朝日新聞「論壇時評」 感情論で揺らぐ「政経分離」を読む

7月23日の私の歌コラムにおいて、日韓関係を「囚人のジレンマ」になぞらえて、その解決方法として「しっぺ返し」戦略を紹介した2日後、朝日新聞の論壇時評において「対韓輸出規制 感情論で揺らぐ『政経分離』」をテーマにしていました。旬な話題ですね。

ジャーナリストの津田大介のピックアップによる論壇時評によると、毎日新聞の澤田克己は今回の日本政府の規制措置を「長期的にはブーメラン効果で日本企業に痛みを強いる愚策」と断じています。問題点としては、1 自由貿易を主張してきた日本の国際的信頼の低下、 2 国際的な半導体供給への悪影響、 3 大口顧客である韓国企業への輸出が減ることによる日本企業の被害、 4 韓国が代替品の調達・開発を進め、結果的に日本企業の国際競争力が損なわれる、とするもの。

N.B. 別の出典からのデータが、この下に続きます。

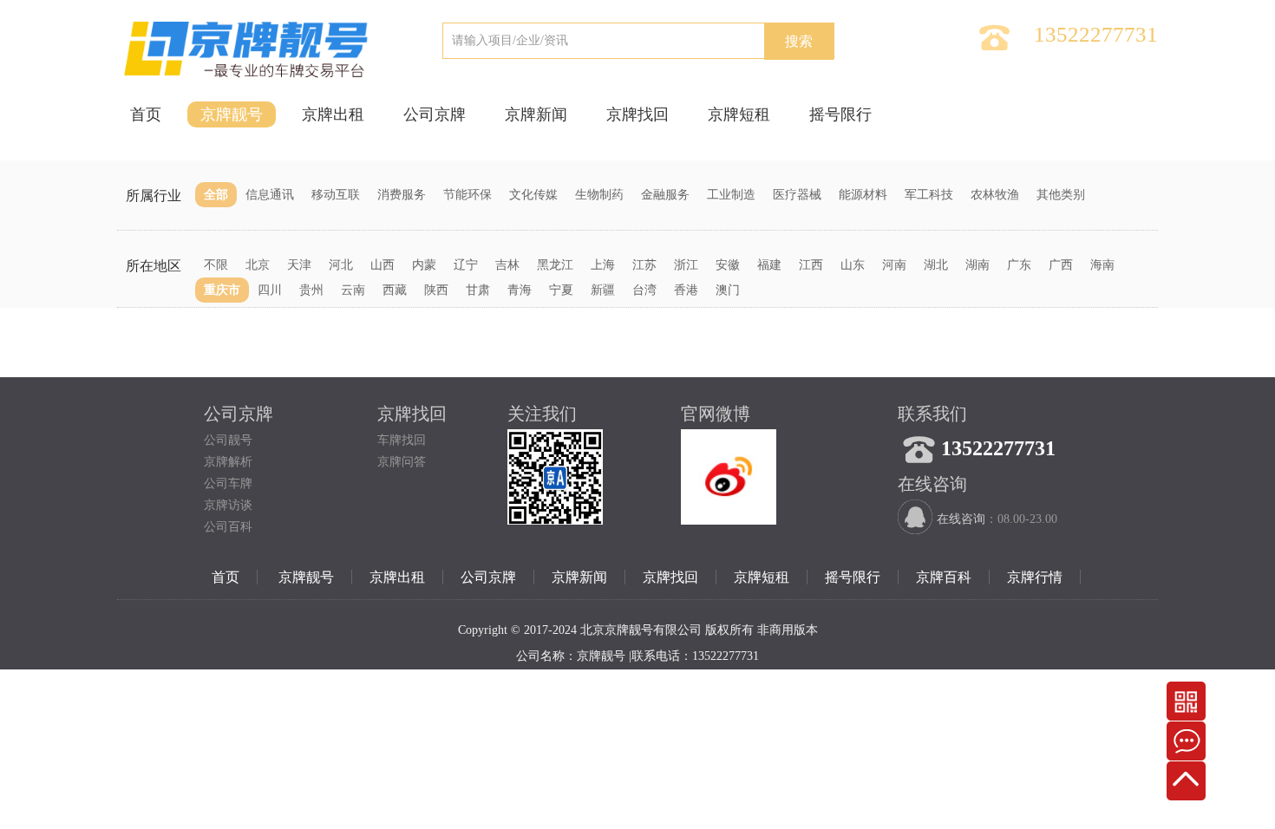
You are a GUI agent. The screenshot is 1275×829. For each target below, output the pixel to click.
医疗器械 (797, 194)
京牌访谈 (228, 505)
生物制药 (599, 194)
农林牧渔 (995, 194)
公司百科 (228, 526)
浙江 (686, 264)
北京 (257, 264)
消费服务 (401, 194)
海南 (1102, 264)
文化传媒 (533, 194)
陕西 (436, 290)
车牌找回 (401, 440)
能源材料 (863, 194)
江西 (811, 264)
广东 (1019, 264)
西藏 (394, 290)
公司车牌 (228, 483)
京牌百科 (943, 577)
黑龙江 (555, 264)
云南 (353, 290)
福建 (769, 264)
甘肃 (478, 290)
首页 (145, 114)
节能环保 (467, 194)
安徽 (728, 264)
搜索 (799, 41)
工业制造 (731, 194)
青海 (519, 290)
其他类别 (1060, 194)
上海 (603, 264)
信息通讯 (269, 194)
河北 (341, 264)
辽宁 (466, 264)
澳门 (728, 290)
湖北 (936, 264)
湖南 (977, 264)
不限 (216, 264)
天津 (299, 264)
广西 (1061, 264)
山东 (852, 264)
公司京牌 (434, 114)
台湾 (644, 290)
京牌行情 (1034, 577)
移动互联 (335, 194)
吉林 (507, 264)
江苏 (644, 264)
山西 (382, 264)
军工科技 (929, 194)
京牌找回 (637, 114)
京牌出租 (333, 114)
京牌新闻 (536, 114)
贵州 (311, 290)
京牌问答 (401, 461)
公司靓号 (228, 440)
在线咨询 (961, 518)
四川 (270, 290)
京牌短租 (739, 114)
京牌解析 (228, 461)
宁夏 (561, 290)
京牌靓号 (231, 114)
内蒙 (424, 264)
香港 (686, 290)
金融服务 (665, 194)
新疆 (603, 290)
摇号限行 (840, 114)
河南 (894, 264)
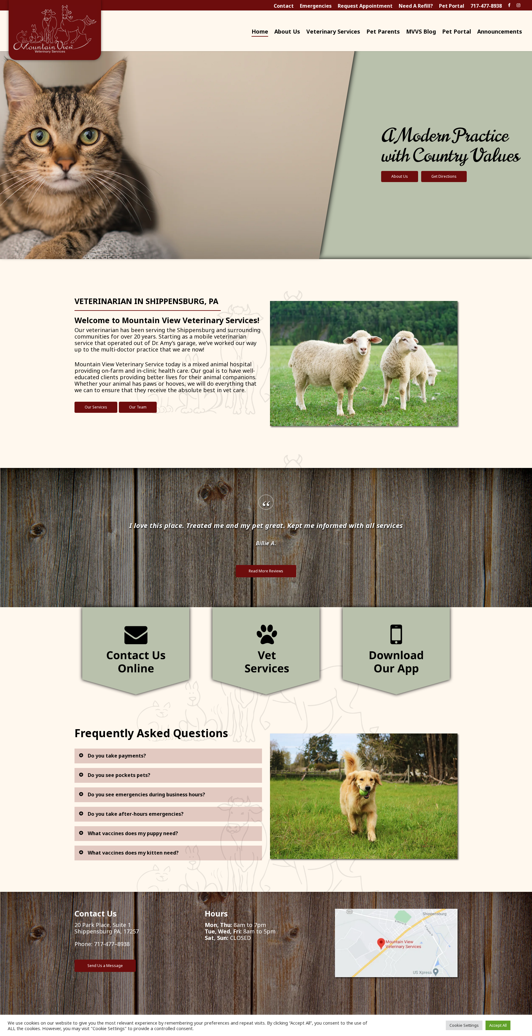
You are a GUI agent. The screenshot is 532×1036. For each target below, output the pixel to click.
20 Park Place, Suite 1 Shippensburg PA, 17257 (107, 928)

この主張に象徴されるように、津田大介(あるいは日本の論壇)は、今回の輸出規制が日本経済に悪影響を及ぼすという観点で問題視しています。規制措置の支持者は「韓国を苦しめたい」という感情論者だとして「ヒートアップした対韓感情を冷まし、政経分離を進める政策を政府には望みたい」と結んでいます。

この、日本経済へも悪影響論については一見もっともらしく思えます。たとえば4については、第2次世界大戦において日本から生糸を輸入していたアメリカは繊維不足に苦しみ、ナイロンを開発しました。これによって日本の生糸輸出(繊維産業)は衰退していきます。

でも、すべてにそれが当てはまるんでしょうか? 私はこういうときは立場を入れ替えて考える(反論する)ようにしています。澤田の主張になぞらえると、1 戦後賠償に関する条約を反故にする韓国の徴用工判決は国際的信頼の低下にならないのか? 2 韓国以外の半導体メーカーが増産すれば世界的に悪影響が生じないでのはないか? 3 日本企業は韓国以外の企業へ輸出を振り替えるチャンスではないか? 4 韓国から半導体が入手できなくなった世界の企業は別の国の企業から入手するルートを確立するだろう。そうすれば韓国が国内供給体制を構築する前に韓国の国際競争力は大きく低下するのではないか?

以上の私の反論はまったくの思いつきです。経済問題は複雑系のスモールワールドであって単純に予測ができるものではありませんから、私の反論はほとんどは実現しないでしょうね。でも、この論者達の言っていることがすべて実現するとは思えません。論者達のいうとおりだと、日本企業って経営能力のないバカばかりってことですよ。もしそのとおりなら、遅かれ早かれ日本経済は衰退していきますよ。

当然のことながら私が書いた「しっぺ返し戦略」を論じた説はありませんでした。やっぱりな。「しっぺ返し戦略」は知識人にとってはただの感情論みたいです。日本政府にとって大事なことは国際社会に対してはルールを守る、ルールを守らない国には対抗措置をとるという単純なことなんですけどね。複雑でわからないことを、さもあり得るかのように論じることがすばらしいなんてどこか間違っていると思います。